**Your objective:** Starting with the line that contains "The height and", repeat each line exactly through the final line of the listing. No picture should appear in the copy.

□ □ □

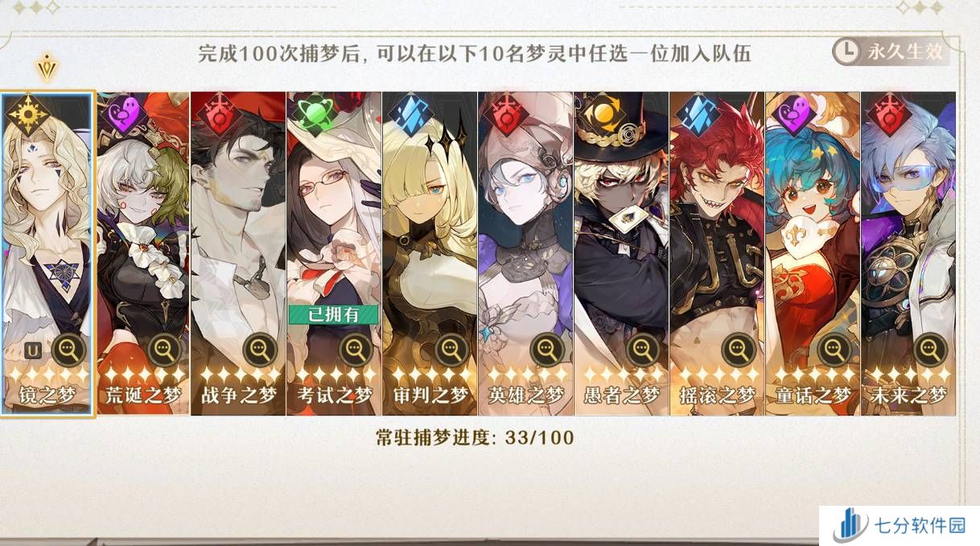980x546 pixels.
Task: Choose the 审判之梦 blonde character portrait
Action: [x=430, y=253]
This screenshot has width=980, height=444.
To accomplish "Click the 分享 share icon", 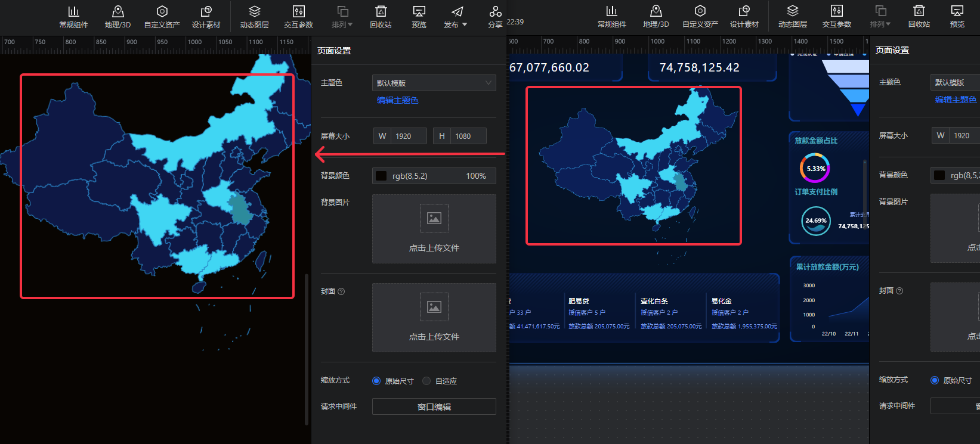I will point(495,17).
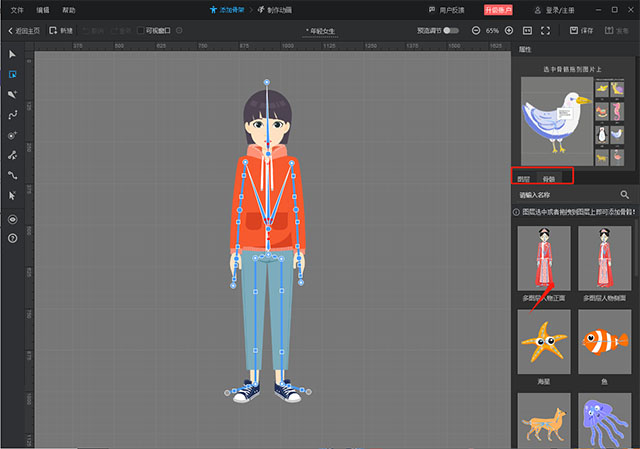Screen dimensions: 640x449
Task: Open help via the question mark icon
Action: (13, 238)
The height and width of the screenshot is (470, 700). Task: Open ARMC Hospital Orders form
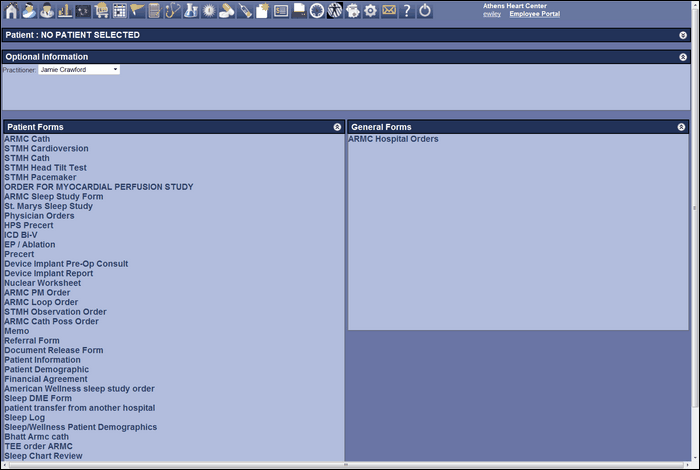point(393,139)
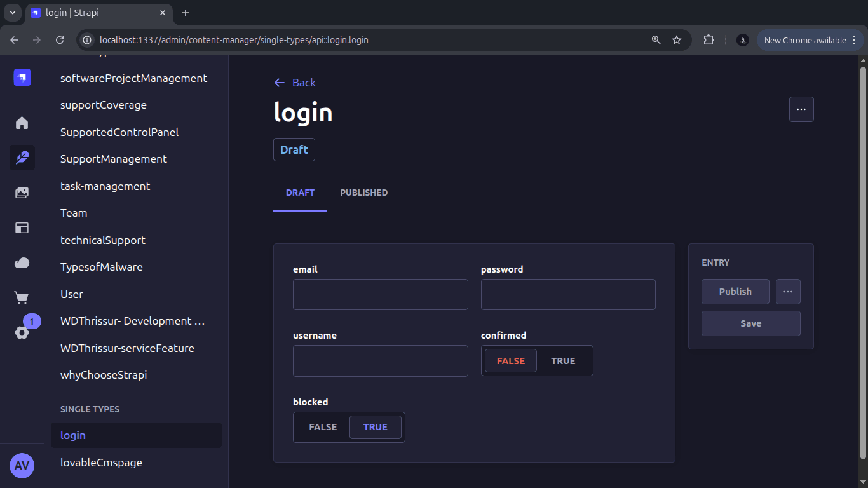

□ □ □

**Problem solution:**
The height and width of the screenshot is (470, 700). Task: Open ARMC Hospital Orders form
point(393,139)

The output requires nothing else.